2008 Joint Meeting of The Geological Society of America, Soil Science Society of America, American Society of Agronomy, Crop Science Society of America, Gulf Coast Association of Geological Societies with the Gulf Coast Section of SEPM

Paper No. 7
Presentation Time: 9:30 AM

Detailed Clay Mineralogy and Pore Water Geochemistry of Mud and Thermal Measurements from the Vents from Baratang Mud Volcanoes from Andamans, India: Linking Tectonics to Mud Chemistry to Extrusion Mechanism


DATTA, Saugata, Department of Geology, Kansas State University, Lawrence, KS, FLEMMING, Roberta, Earth Sciences, University of Western Ontario, Biol and Geology Bldg, London, ON N6A5B7, Canada, SCHIMMEL, Scott E., Department of Crop and Soil Science, University of Georgia, Athens, GA 30605 and BHATTACHARYYA, Chitta, Geology, University of Calcutta, 35 Ballygunj Circular Road, Ballygunj Science College, Calcutta, 700019, India, sdatta@ksu.edu

The location of the Andaman mud volcano close to the long magmatic volcanic chain in Indian Ocean results in a high geothermal temperature gradient that triggers mineralogical transformations and geochemical reactions at shallow depth.

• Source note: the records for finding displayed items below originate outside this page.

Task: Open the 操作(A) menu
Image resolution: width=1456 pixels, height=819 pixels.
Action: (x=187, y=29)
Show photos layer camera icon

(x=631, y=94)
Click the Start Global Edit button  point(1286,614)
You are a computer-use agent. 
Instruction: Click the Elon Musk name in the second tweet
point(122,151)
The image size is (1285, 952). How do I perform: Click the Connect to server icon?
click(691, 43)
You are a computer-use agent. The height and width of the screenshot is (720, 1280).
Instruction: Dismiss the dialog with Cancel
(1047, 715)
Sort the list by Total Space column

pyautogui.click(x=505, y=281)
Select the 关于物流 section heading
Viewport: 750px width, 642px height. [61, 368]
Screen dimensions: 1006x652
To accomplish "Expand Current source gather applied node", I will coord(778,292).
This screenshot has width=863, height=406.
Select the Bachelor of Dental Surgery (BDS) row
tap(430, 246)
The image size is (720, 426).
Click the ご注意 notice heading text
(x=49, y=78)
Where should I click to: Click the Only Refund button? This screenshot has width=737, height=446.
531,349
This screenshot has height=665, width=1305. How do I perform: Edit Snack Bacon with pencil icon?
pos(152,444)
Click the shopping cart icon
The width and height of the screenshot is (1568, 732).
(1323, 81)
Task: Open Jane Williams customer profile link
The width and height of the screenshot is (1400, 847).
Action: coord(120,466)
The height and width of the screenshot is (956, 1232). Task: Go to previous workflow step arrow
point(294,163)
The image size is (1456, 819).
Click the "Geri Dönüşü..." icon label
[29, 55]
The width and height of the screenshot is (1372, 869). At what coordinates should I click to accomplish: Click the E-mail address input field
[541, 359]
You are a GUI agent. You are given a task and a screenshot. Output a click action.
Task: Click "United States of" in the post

The formation of the mud volcanoes is predominantly ascribed to release of overpressure from clay and organic-rich sediments, leading to impressive buildup of mud mountains in submarine and subaerial settings. Baratang Islands of Middle Andamans, India have recently (2006) been in news. This study examines the nature and geochemistry of slurry mud that emanates, in terms of new data analyses from Trace element and REE geochemistry, pore water geochemistry, and mineralogical composition of the mud, with particular reference to the specific clay minerals formed by sedimentary volcanism. Powder XRD of bulk mud samples done previously has enabled identification of the complete suite of minerals, in addition to the clay minerals. In situ micro-X-ray diffraction of the clay separates from these mud samples may help to understand the sequence of transformations of the hydrated clays, and the crystallochemical characterization of illite, chlorite or other interlayered clay minerals that can be an indicator of depth of origin of the fluid. In this work we are also targeting a study of the detailed structure and composition of the new phyllosilicates that may provide important information about the nature of the fluids. The most likely mechanism is the re-hydration of shales by both hydrocarbons and a geochemically mature fluid from a greater depth within the wedge. The overall results will confirm the sedimentary vs thermogenic nature of the clays, origin of the fluids and assessment of high temperature imprint in the fluid signature.